_TASK DIRECTIONS_
Rescale part of the data below, from the line with "1024x621 pixels. At" up to and including the line with "tap(1412, 309)". Write those lines out again, requests included, but multiply every coordinate in the answers by 1.65 and round to whole numbers, with halves rounding up.

_DATA_
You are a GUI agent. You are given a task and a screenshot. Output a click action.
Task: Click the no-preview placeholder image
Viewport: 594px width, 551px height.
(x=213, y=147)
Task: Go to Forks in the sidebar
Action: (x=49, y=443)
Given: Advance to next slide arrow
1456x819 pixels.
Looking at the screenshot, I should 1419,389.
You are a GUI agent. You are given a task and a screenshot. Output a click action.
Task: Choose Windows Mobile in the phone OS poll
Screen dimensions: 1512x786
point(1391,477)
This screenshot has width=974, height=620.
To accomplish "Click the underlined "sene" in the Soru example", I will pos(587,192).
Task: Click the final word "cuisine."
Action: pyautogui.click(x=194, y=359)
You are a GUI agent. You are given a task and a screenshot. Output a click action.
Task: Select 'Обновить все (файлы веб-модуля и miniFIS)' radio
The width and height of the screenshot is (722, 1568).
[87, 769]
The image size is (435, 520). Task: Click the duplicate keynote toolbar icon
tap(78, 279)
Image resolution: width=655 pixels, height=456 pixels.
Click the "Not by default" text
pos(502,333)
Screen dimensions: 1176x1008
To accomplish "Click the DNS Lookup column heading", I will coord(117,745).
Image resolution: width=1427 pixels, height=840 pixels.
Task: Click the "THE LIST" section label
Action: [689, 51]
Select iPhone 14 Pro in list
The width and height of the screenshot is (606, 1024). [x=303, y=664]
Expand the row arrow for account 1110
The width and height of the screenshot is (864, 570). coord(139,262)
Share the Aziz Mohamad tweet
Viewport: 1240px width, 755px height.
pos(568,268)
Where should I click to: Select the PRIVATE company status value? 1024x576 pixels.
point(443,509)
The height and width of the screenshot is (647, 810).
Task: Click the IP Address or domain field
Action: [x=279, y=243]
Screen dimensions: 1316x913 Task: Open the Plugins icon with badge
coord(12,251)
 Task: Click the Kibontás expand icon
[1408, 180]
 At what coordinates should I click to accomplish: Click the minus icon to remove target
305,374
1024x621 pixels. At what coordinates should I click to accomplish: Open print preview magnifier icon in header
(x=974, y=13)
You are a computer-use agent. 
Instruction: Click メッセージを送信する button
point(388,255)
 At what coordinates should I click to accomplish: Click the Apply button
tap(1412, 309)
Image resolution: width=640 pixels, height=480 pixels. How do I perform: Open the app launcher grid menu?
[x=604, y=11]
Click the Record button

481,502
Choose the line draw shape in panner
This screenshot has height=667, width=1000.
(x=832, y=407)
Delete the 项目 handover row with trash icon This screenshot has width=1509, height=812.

_ANSWER TO THIS EXERCISE_
1024x621 pixels. At what coordinates should I click to accomplish: Open print preview magnifier icon in header
(x=1607, y=21)
You are a computer-use agent. 
Instruction: Click メッセージを送信する button
point(640,421)
 At what coordinates should I click to accomplish: Click the Apply button
tap(2330, 510)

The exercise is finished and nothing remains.